Render the records from their first line through the line containing "Action: [x=487, y=102]", inclusive, as a JSON list of strings, one string per line, leaving out any blank lines.

Target position records:
□ □ □ □ □ □ □

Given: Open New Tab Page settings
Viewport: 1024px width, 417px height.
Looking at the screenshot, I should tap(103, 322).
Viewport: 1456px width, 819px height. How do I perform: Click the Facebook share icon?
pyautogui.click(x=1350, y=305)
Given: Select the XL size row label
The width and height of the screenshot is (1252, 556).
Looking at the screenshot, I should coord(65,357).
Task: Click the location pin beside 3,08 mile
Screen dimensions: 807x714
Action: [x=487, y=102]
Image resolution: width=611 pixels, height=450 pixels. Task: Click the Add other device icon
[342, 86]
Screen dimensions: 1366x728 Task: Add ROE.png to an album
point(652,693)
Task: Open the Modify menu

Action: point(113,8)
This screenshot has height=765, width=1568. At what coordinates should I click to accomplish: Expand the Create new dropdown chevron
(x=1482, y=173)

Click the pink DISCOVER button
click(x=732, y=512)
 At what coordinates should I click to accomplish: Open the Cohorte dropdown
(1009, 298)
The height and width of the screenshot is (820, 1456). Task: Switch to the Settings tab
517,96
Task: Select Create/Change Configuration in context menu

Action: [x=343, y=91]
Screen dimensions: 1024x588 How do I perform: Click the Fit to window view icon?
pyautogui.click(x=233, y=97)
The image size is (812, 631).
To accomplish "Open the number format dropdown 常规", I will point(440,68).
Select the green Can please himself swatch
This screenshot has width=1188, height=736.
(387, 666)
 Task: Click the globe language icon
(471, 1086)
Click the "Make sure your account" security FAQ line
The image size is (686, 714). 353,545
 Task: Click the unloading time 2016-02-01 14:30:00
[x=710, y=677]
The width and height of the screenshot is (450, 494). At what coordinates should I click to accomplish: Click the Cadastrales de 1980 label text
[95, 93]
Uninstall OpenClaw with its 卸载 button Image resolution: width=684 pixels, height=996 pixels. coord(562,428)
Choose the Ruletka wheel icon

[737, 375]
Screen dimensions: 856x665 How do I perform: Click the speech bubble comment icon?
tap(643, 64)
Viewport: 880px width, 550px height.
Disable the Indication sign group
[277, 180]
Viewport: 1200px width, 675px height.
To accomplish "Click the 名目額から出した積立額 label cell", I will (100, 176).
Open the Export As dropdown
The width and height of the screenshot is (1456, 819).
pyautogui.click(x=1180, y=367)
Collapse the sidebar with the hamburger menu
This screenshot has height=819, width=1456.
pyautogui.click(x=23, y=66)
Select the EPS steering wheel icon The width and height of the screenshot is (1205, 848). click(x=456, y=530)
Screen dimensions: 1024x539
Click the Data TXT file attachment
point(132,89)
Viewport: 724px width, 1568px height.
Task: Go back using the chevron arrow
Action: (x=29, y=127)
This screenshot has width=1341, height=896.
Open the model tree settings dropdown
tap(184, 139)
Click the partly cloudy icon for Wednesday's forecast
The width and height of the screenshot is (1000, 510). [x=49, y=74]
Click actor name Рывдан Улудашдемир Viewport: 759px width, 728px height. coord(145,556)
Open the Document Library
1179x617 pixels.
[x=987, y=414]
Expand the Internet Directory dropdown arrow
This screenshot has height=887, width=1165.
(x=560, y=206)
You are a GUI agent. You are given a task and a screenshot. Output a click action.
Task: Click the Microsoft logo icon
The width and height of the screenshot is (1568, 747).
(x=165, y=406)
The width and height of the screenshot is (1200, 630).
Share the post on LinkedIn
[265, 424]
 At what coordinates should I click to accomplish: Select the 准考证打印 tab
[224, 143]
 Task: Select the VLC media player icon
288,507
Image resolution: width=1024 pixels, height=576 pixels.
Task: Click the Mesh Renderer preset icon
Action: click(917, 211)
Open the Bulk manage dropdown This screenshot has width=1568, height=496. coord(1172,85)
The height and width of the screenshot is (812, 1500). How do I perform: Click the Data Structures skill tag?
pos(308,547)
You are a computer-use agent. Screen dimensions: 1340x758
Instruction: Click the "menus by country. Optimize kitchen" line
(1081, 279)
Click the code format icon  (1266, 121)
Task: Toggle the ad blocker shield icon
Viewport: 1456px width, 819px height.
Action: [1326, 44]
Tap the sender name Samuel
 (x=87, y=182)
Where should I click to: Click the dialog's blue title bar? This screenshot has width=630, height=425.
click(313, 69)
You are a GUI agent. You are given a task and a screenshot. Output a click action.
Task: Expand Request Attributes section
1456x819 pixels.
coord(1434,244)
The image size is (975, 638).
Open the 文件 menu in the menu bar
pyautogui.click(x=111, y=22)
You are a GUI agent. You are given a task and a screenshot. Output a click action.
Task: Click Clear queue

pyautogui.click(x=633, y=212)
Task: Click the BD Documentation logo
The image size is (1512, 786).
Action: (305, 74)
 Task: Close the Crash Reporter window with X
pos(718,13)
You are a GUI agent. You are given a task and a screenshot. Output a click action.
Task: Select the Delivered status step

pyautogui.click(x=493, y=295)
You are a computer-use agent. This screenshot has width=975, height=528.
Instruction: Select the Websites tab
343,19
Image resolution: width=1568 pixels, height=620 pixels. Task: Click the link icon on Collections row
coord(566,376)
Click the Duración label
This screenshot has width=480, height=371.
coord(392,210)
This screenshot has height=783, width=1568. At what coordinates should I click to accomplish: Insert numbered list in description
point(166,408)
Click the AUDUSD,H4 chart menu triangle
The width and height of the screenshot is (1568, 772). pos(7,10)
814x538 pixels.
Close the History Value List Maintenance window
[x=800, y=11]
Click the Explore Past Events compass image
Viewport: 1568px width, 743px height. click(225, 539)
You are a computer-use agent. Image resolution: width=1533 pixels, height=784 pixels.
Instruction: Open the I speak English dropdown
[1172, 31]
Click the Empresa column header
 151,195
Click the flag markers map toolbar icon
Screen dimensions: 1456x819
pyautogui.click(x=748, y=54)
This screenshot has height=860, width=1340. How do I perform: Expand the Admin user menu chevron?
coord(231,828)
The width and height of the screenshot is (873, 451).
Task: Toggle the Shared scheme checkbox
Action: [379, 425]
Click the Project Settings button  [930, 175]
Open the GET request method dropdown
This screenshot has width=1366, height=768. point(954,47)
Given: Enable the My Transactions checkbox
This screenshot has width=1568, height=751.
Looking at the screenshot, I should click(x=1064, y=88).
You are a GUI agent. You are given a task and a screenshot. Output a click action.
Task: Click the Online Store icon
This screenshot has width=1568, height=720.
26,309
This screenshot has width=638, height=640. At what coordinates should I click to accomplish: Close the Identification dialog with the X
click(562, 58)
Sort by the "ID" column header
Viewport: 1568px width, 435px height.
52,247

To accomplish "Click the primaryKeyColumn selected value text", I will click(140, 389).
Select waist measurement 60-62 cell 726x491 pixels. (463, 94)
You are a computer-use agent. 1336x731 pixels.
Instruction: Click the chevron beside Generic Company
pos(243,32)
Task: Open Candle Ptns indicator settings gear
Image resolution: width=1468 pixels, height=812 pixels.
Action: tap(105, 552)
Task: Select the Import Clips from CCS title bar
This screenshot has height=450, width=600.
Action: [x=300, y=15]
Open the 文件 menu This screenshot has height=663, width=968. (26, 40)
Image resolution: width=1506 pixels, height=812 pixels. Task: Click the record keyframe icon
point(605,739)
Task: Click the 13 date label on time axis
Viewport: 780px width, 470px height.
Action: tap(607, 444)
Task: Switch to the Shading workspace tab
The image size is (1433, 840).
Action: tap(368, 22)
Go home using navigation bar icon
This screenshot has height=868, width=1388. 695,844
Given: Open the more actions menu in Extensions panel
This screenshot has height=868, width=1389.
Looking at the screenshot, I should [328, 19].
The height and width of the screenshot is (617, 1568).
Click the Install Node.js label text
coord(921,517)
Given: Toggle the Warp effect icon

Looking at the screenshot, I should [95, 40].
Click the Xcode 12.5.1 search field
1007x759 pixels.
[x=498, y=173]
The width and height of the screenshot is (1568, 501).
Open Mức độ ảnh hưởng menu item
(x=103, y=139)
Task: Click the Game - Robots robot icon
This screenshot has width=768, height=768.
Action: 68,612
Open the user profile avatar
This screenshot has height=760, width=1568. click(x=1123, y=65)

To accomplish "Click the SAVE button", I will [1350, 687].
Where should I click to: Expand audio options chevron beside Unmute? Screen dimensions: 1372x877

□ □ □ □ □ □ □

■ **SOLUTION TO THE EXERCISE**
[
  "Given: Open New Tab Page settings",
  "Viewport: 1024px width, 417px height.",
  "Looking at the screenshot, I should tap(103, 322).",
  "Viewport: 1456px width, 819px height. How do I perform: Click the Facebook share icon?",
  "pyautogui.click(x=1350, y=305)",
  "Given: Select the XL size row label",
  "The width and height of the screenshot is (1252, 556).",
  "Looking at the screenshot, I should coord(65,357).",
  "Task: Click the location pin beside 3,08 mile",
  "Screen dimensions: 807x714",
  "Action: [x=487, y=102]"
]